In semantic communication, the transmitter encodes the meaning of a message (via embeddings) rather than the raw bits. The receiver reconstructs the meaning from the received signal. Word and sentence embeddings serve as the semantic space where distortion is measured in terms of meaning preservation rather than bit error rate.

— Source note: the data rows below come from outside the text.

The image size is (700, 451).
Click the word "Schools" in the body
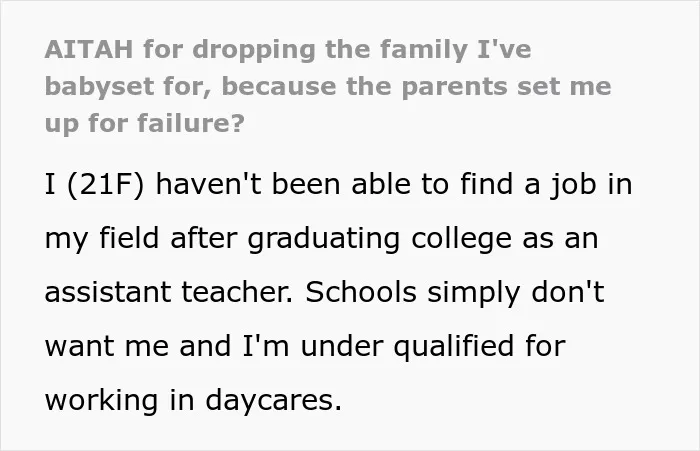361,292
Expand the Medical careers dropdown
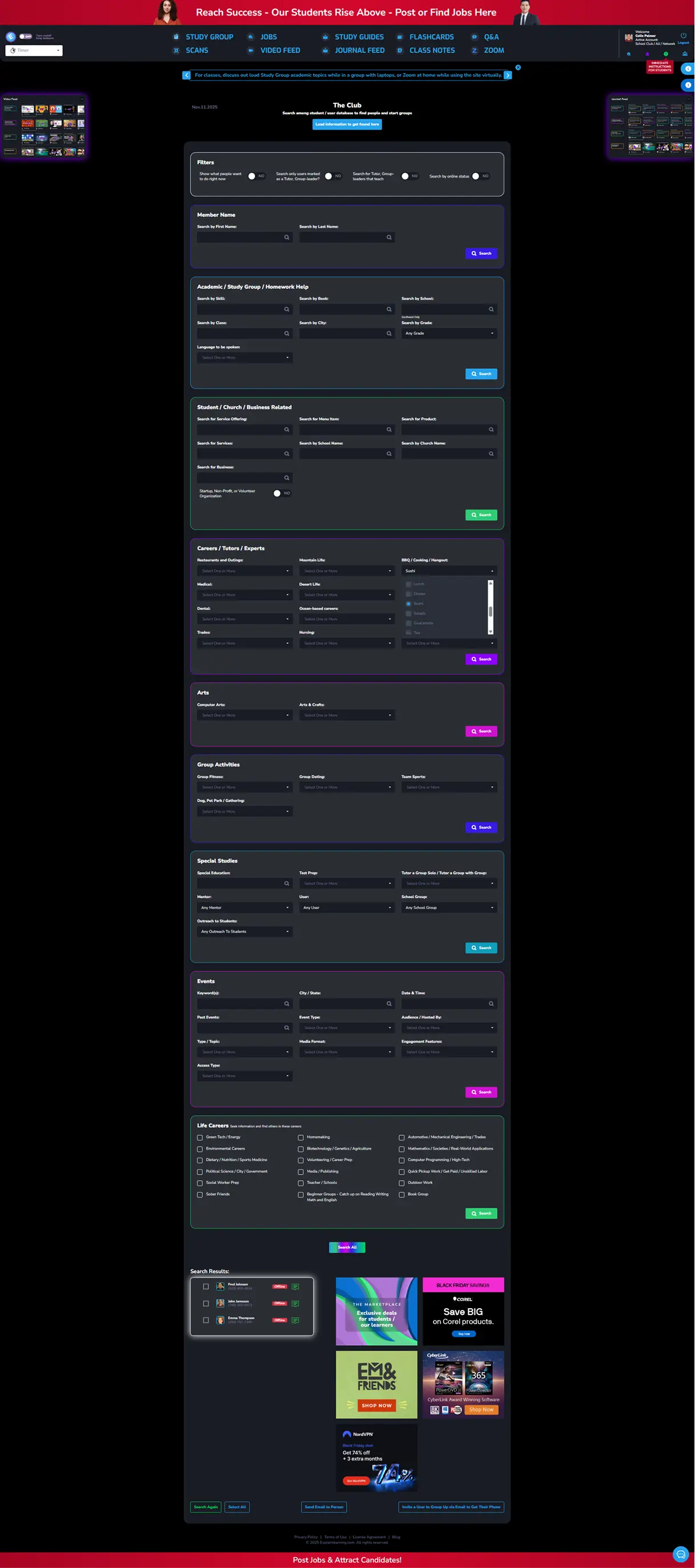This screenshot has width=695, height=1568. click(244, 594)
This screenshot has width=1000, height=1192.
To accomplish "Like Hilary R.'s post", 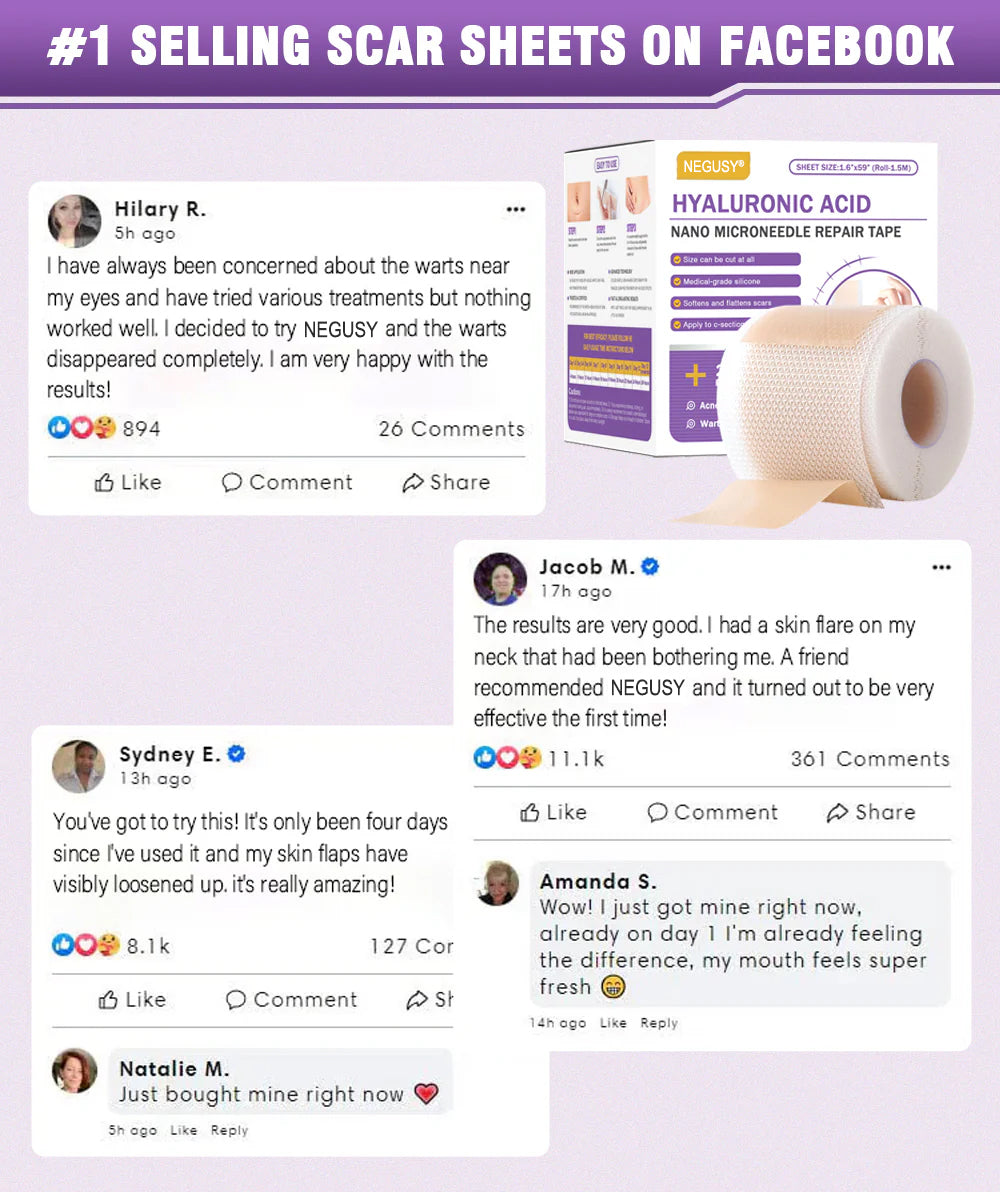I will click(128, 482).
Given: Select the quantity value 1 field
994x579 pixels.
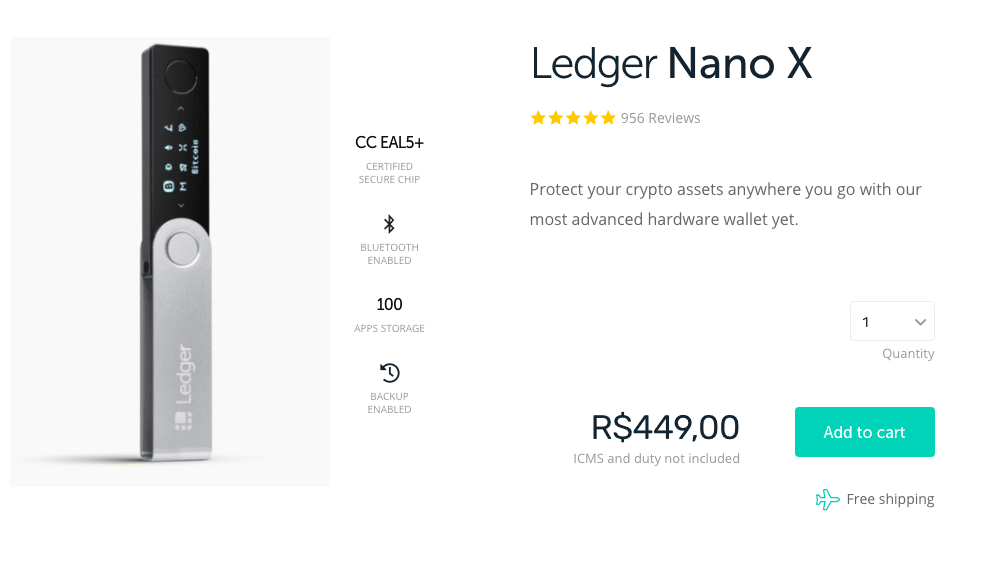Looking at the screenshot, I should [x=880, y=322].
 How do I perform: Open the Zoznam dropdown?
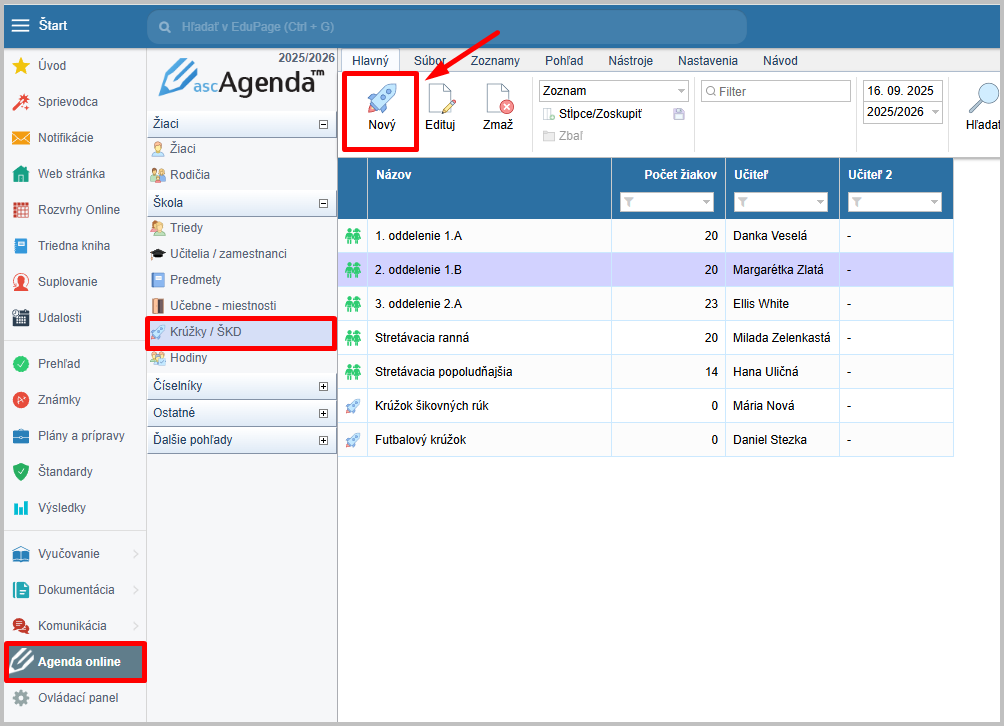(x=681, y=91)
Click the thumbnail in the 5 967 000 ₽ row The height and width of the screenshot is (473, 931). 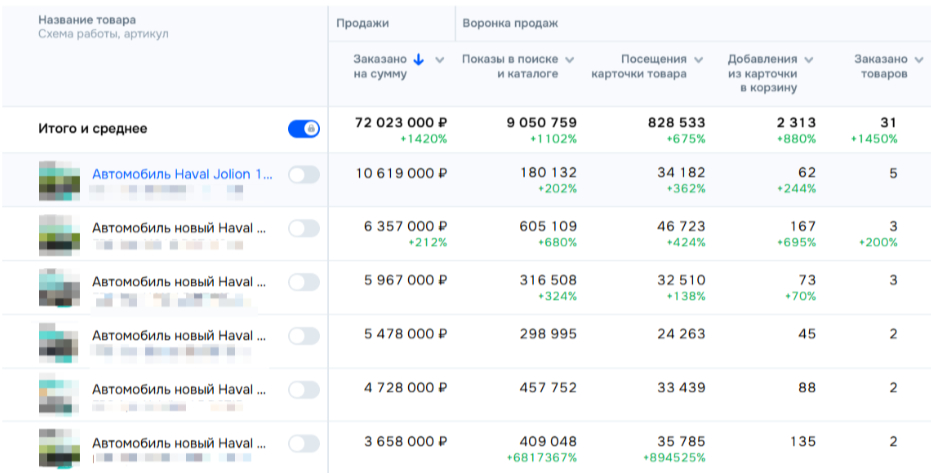[x=59, y=287]
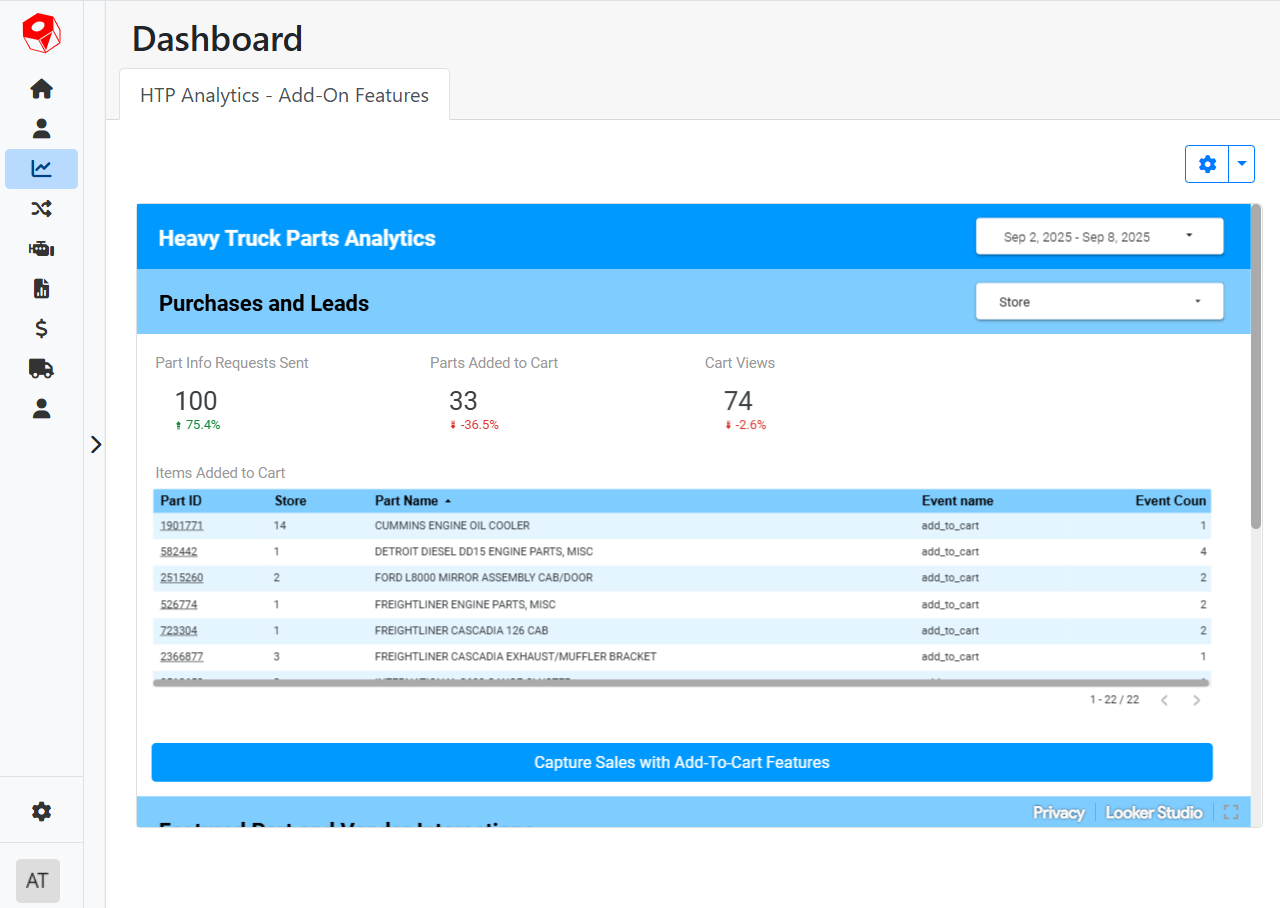Image resolution: width=1280 pixels, height=908 pixels.
Task: Click Capture Sales with Add-To-Cart Features button
Action: coord(682,762)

See full treatment in Chapter 38

Historical Note: The Word2Vec Revolution

2013

Mikolov et al. published Word2Vec in 2013 at Google, demonstrating that simple neural networks trained on large text corpora learn embeddings with remarkable algebraic properties. The "king - man + woman = queen" example captured the imagination of the field and launched the modern era of representation learning in NLP.

Word Embedding

A dense, low-dimensional vector representation of a word learned from text data, where semantic similarity corresponds to geometric proximity.

Related: Word2Vec, GloVe

Word2Vec

A family of models (Skip-gram and CBOW) that learn word embeddings by predicting co-occurrence patterns in text, using shallow neural networks trained with negative sampling.

Related: Word Embedding

GloVe

Global Vectors for Word Representation — an embedding method that factorizes the log co-occurrence matrix to learn word vectors capturing both local and global corpus statistics.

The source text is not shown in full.